Similarly, the rest-mass (more properly called "invariant mass") of the system stays constant in each reference frame, and is the same in both frames. Before the decay, the invariant mass of the parent is 1000 MeV/c^2. After the decay, the invariant mass of the system is calculated from the momentum and energy of the two daughters as:

[tex]m_0 c^2 = \sqrt{E_{total}^2 - (p_{total} c)^2}[/tex]

In frame S this is [itex]\sqrt{(500+500)^2 - (300-300)^2} = 1000[/itex].

In frame S' this is [itex]\sqrt{(433+1233)^2 - (-167-1167)^2} = 1000[/itex].

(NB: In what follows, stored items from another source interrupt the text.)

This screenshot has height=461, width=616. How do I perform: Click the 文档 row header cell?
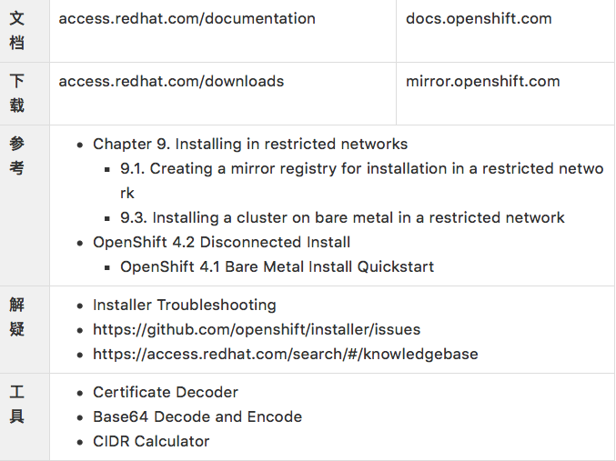point(25,31)
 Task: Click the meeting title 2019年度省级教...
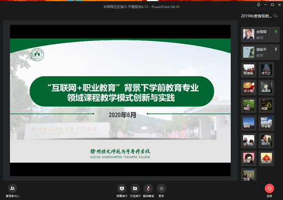pyautogui.click(x=256, y=16)
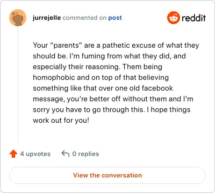Collapse thread via vertical line under avatar

18,84
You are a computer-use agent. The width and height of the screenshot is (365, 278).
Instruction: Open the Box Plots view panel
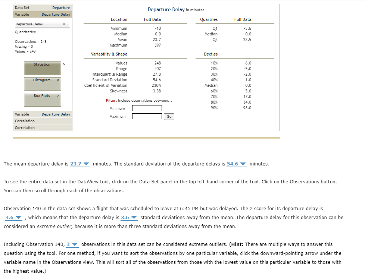(42, 99)
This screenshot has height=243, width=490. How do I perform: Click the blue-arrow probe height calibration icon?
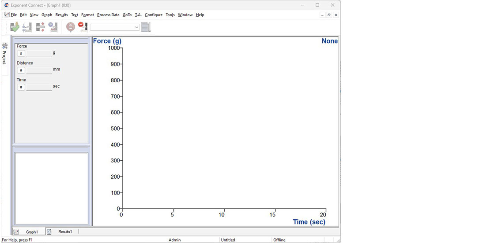pos(27,27)
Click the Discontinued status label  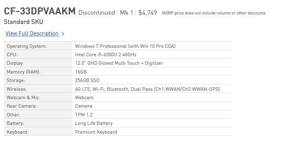point(96,13)
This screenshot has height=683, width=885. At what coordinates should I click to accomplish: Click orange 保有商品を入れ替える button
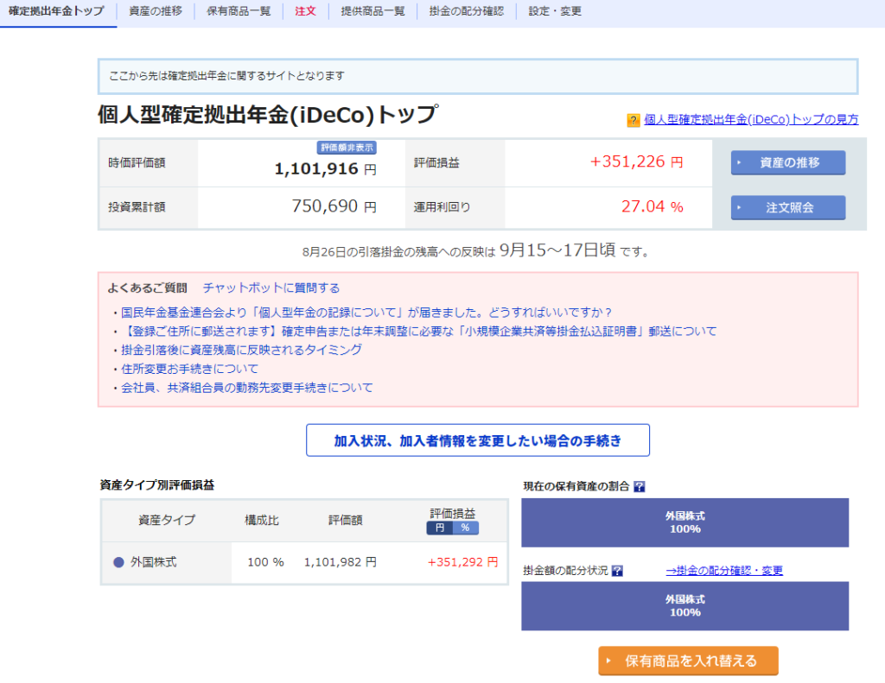click(x=688, y=661)
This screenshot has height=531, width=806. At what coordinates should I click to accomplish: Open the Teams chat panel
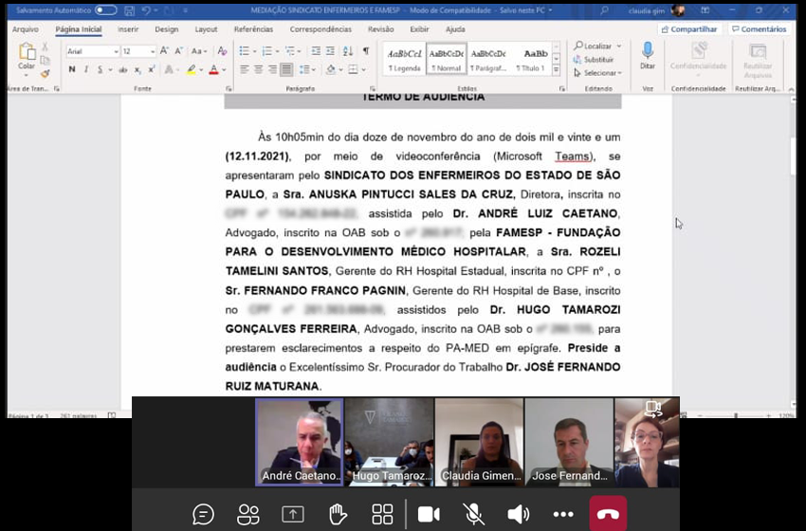203,514
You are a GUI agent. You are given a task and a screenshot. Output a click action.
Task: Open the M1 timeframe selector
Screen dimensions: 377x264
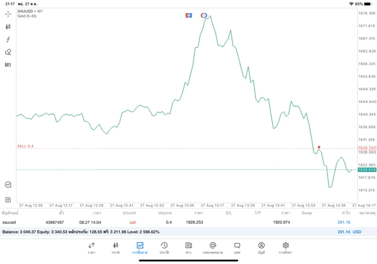coord(8,64)
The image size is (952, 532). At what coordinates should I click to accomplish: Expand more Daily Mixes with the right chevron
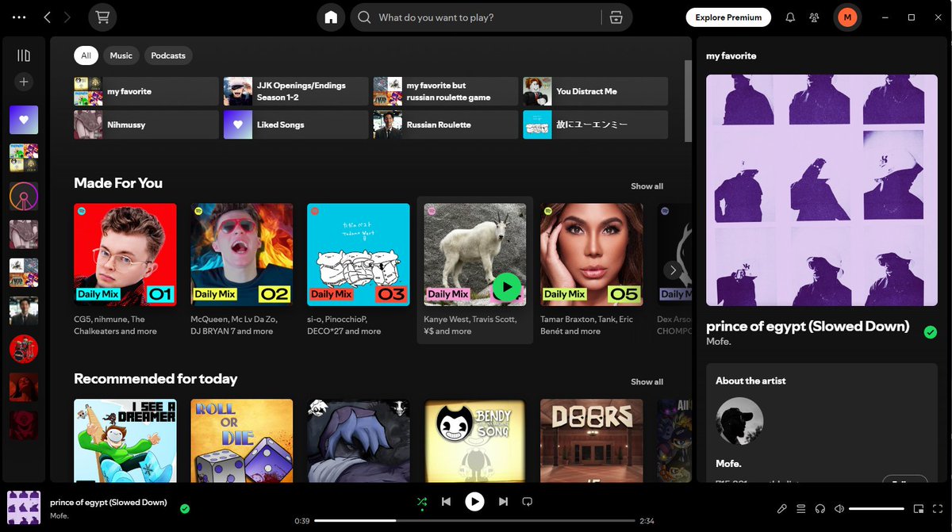[673, 270]
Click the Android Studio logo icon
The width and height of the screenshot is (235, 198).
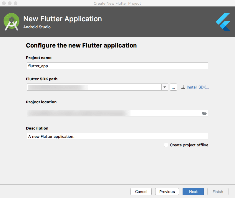click(11, 22)
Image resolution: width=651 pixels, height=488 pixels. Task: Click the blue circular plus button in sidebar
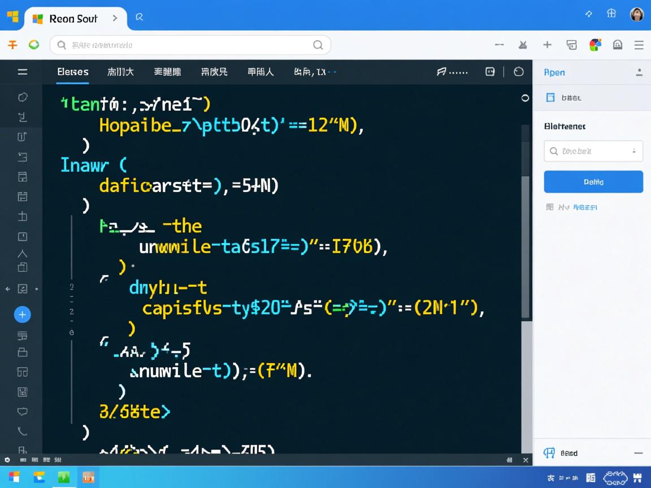coord(22,315)
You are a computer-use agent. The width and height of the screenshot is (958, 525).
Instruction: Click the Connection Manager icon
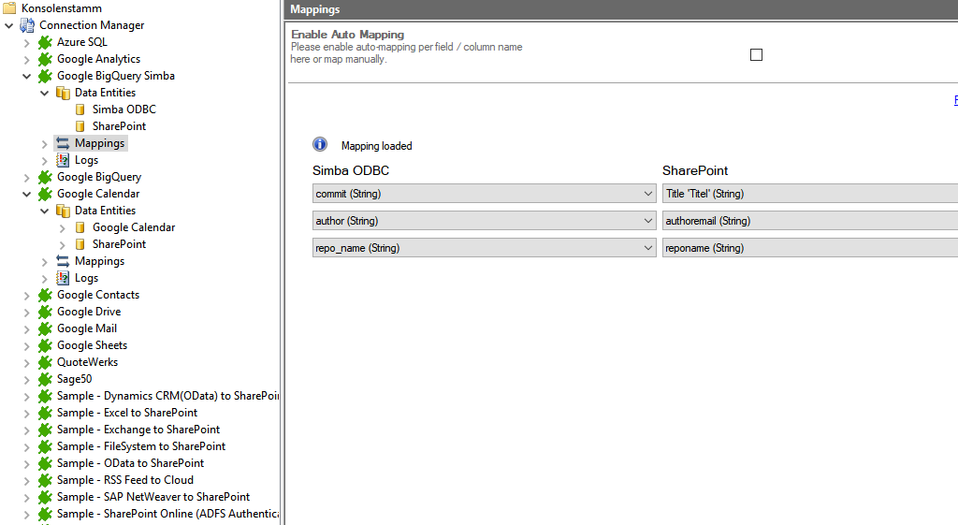coord(27,25)
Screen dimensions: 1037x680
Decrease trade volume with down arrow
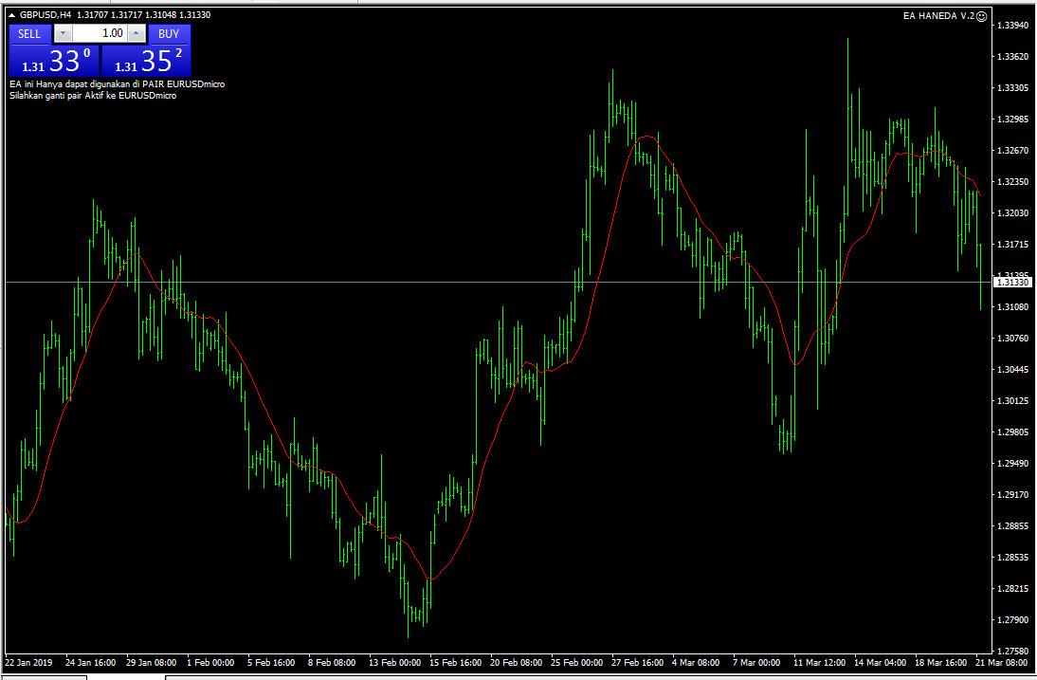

So there is no conversion of rest-mass (of the system) to energy, either! ("Conversion" means some of the rest-mass has to disappear, right?)

What really happens is that some of the rest-energy [itex]m_0 c^2[/itex] of the parent particle gets converted into kinetic energy of the daughter particles. It's simply one of the many ways that energy can be converted from one form to another.

Note that in general, the invariant mass of a system of particles does not equal the sum of the invariant masses of the individual particles. In this example, the invariant mass of the system is 1000 MeV/c^2, both before and after the decay; but the sum of the invariant masses of the daughters after the decay is 400 + 400 = 800 MeV/c^2.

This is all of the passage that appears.